4. Extract the top K elements: After processing all the elements in the frequency map, the min-heap will contain the K most frequent elements. Extract these elements from the heap in descending order of frequency. To do this, perform K extract-min operations on the heap, each time adding the extracted element to the result list.

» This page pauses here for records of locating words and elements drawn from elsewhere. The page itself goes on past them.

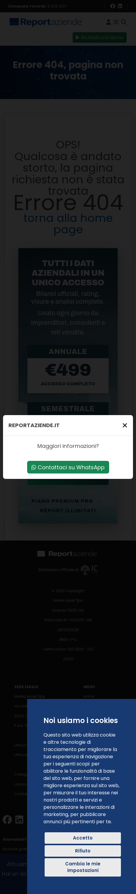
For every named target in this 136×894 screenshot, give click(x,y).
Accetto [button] (83, 838)
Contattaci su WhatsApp (68, 467)
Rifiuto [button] (82, 851)
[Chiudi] (125, 425)
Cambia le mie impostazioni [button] (82, 867)
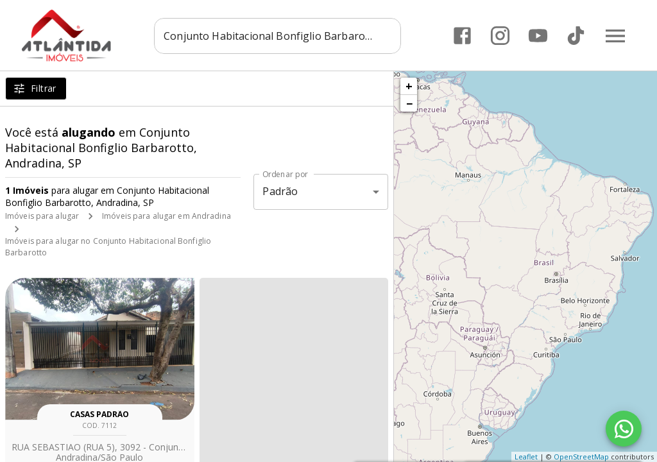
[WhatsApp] (624, 429)
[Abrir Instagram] (499, 35)
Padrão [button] (280, 191)
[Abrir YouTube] (537, 35)
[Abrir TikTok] (575, 35)
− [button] (409, 103)
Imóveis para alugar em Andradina (166, 215)
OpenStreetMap (581, 456)
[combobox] (287, 35)
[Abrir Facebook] (461, 35)
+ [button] (409, 86)
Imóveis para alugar (42, 215)
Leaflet (526, 456)
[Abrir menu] (614, 35)
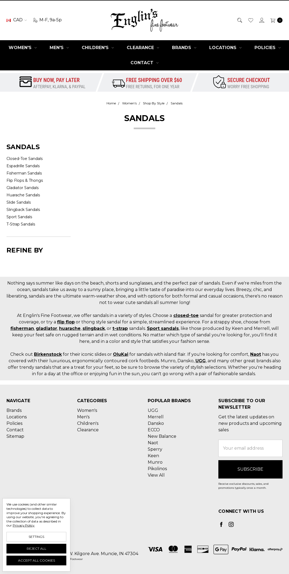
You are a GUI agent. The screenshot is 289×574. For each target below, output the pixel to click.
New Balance (162, 436)
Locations (225, 47)
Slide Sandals (18, 202)
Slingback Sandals (23, 209)
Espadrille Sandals (23, 165)
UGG (200, 360)
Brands (184, 47)
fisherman (22, 328)
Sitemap (15, 436)
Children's (98, 47)
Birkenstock (48, 354)
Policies (267, 47)
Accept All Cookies (36, 560)
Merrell (156, 416)
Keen (153, 455)
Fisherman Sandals (24, 173)
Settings (36, 537)
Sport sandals (163, 328)
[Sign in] (261, 20)
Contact (144, 62)
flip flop (66, 321)
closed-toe (186, 315)
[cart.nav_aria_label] (275, 20)
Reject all (36, 548)
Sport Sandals (19, 216)
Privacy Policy (24, 525)
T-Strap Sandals (20, 224)
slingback (93, 328)
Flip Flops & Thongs (24, 180)
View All (156, 475)
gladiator (46, 328)
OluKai (120, 354)
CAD (16, 19)
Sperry (155, 449)
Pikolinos (157, 468)
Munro (155, 462)
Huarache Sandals (23, 195)
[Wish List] (250, 20)
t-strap (120, 328)
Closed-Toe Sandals (24, 158)
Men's (59, 47)
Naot (255, 354)
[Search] (239, 20)
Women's (23, 47)
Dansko (156, 423)
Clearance (143, 47)
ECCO (154, 429)
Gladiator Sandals (22, 187)
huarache (70, 328)
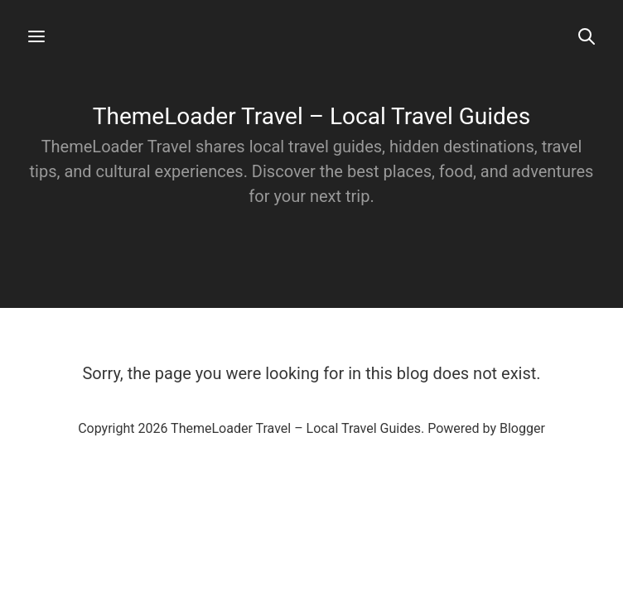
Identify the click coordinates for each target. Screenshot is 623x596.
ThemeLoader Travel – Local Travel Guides (311, 116)
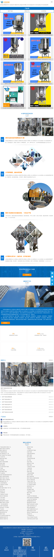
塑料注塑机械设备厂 (31, 507)
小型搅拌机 (5, 426)
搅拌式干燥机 (30, 474)
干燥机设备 (5, 432)
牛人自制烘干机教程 (31, 484)
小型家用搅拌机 (3, 482)
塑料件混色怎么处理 (31, 510)
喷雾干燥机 (29, 455)
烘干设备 (29, 460)
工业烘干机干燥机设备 (32, 496)
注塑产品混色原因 (4, 505)
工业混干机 (2, 456)
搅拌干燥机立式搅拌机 (5, 448)
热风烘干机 (2, 491)
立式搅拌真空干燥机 (31, 450)
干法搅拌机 (2, 473)
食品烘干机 (29, 513)
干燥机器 (29, 448)
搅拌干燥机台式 (3, 450)
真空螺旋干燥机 (3, 471)
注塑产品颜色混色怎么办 (32, 509)
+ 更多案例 (27, 274)
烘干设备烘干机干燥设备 (5, 455)
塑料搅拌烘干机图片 (4, 500)
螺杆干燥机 (29, 492)
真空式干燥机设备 (31, 479)
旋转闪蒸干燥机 (3, 458)
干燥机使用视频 (30, 473)
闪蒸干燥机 (29, 451)
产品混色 (2, 509)
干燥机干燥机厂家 (31, 481)
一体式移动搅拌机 (4, 504)
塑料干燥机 (2, 513)
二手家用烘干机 (30, 515)
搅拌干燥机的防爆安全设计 (8, 419)
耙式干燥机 (29, 456)
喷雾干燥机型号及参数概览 (33, 497)
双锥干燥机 (29, 465)
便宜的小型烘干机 (4, 518)
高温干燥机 (29, 461)
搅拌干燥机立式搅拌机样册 (33, 478)
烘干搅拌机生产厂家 (4, 453)
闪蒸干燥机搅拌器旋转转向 (6, 474)
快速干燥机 (2, 463)
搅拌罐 (1, 486)
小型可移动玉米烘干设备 (32, 518)
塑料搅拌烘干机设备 (31, 502)
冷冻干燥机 (2, 489)
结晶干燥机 (2, 469)
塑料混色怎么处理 (4, 510)
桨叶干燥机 (29, 469)
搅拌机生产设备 (30, 463)
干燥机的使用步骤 (31, 458)
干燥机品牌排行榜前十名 (5, 447)
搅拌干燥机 (10, 11)
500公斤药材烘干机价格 (32, 517)
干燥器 (1, 468)
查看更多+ (5, 322)
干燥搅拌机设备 (3, 451)
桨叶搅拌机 (2, 465)
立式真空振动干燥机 (4, 466)
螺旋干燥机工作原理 (4, 502)
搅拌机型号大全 (30, 486)
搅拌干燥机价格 (30, 476)
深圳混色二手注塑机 (4, 507)
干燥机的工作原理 (31, 466)
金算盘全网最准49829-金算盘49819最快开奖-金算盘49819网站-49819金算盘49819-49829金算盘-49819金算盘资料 (24, 4)
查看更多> (51, 360)
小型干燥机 (2, 497)
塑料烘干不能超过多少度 (32, 512)
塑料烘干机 (27, 11)
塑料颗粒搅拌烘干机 (31, 500)
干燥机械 (2, 460)
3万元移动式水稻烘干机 (5, 515)
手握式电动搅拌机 (31, 453)
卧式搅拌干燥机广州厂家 (5, 487)
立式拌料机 (43, 11)
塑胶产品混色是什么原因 (32, 504)
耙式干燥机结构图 (4, 461)
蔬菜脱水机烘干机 (4, 517)
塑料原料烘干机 (3, 512)
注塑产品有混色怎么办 (32, 505)
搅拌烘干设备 (30, 447)
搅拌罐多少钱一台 (4, 481)
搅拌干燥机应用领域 (4, 476)
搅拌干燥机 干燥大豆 (4, 478)
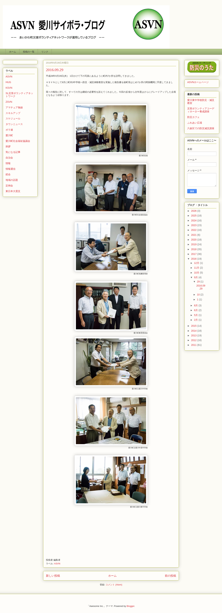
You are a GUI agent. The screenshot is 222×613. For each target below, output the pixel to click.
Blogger (130, 606)
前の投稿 (170, 575)
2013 (194, 335)
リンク (44, 51)
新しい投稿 (53, 575)
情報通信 (10, 168)
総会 (8, 174)
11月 (197, 267)
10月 (197, 272)
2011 (194, 345)
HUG (8, 82)
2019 (194, 244)
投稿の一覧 (28, 51)
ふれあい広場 (194, 122)
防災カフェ (193, 117)
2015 (194, 325)
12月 (197, 263)
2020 (194, 239)
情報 (8, 163)
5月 (196, 315)
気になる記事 (13, 152)
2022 (194, 230)
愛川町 (9, 135)
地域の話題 (12, 180)
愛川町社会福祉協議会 (18, 141)
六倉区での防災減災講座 (200, 128)
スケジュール (13, 118)
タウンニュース (14, 124)
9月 (196, 277)
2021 (194, 234)
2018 (194, 249)
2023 (194, 225)
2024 (194, 220)
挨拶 (8, 146)
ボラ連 (9, 129)
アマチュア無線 (14, 107)
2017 (194, 254)
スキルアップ (13, 113)
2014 (194, 330)
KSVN (9, 87)
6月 (196, 310)
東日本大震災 (13, 191)
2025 (194, 215)
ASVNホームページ (198, 82)
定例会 (9, 185)
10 (198, 294)
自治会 (9, 157)
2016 (194, 258)
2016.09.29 (54, 70)
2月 (196, 319)
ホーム (12, 51)
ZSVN (9, 101)
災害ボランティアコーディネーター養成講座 (200, 110)
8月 (196, 305)
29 (198, 281)
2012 (194, 340)
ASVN (57, 563)
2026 (194, 210)
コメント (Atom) (114, 584)
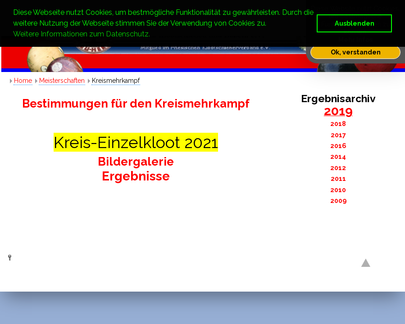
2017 (338, 135)
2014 (338, 156)
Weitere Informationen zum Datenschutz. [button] (81, 34)
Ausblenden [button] (354, 23)
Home (23, 80)
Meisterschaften (62, 80)
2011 (338, 178)
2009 (338, 200)
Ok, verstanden (356, 52)
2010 (338, 190)
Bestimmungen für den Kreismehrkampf (136, 103)
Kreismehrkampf (116, 80)
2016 (338, 145)
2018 (338, 123)
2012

5. Return the result: Return the list of K most frequent elements obtained in the previous step.

Solution

Solve it here

public class Solution {
    public int[] topKFrequent(int[] nums, int k) {
        // Count the frequency of each number
        Map<Integer, Integer> freqMap = new HashMap<>();
        for (int num : nums) {
            freqMap.put(num, freqMap.getOrDefault(num, 0) + 1);
        }
        
        // Create a min heap to store the top K frequent elements
        PriorityQueue<Integer> minHeap = new PriorityQueue<>((a, b) -> freqMap.get(a) - freqMap.get(b));
        
        // Iterate over the numbers and maintain the size of the heap to be K
        for (int num : freqMap.keySet()) {
            minHeap.offer(num);
            if (minHeap.size() > k) {
                minHeap.poll();
            }
        }
        
        // Convert the heap to an array
        int[] result = new int[k];
        int index = 0;
        while (!minHeap.isEmpty()) {
            result[index++] = minHeap.poll();
        }
        
        return result;
    }
}

Time and space complexity

Time Complexity: The time complexity of this approach is O(N log K), where N is the number of elements in the array. Constructing the frequency map takes O(N) time, and inserting and extracting elements from the min-heap take O(log K) time each. Since we perform these operations N times, the overall time complexity is O(N log K).

Space Complexity: The space complexity is O(N) to store the frequency map and O(K) for the min-heap, resulting in a total space complexity of O(N + K). One could also approximate it to O(N) since K is usually much smaller than N.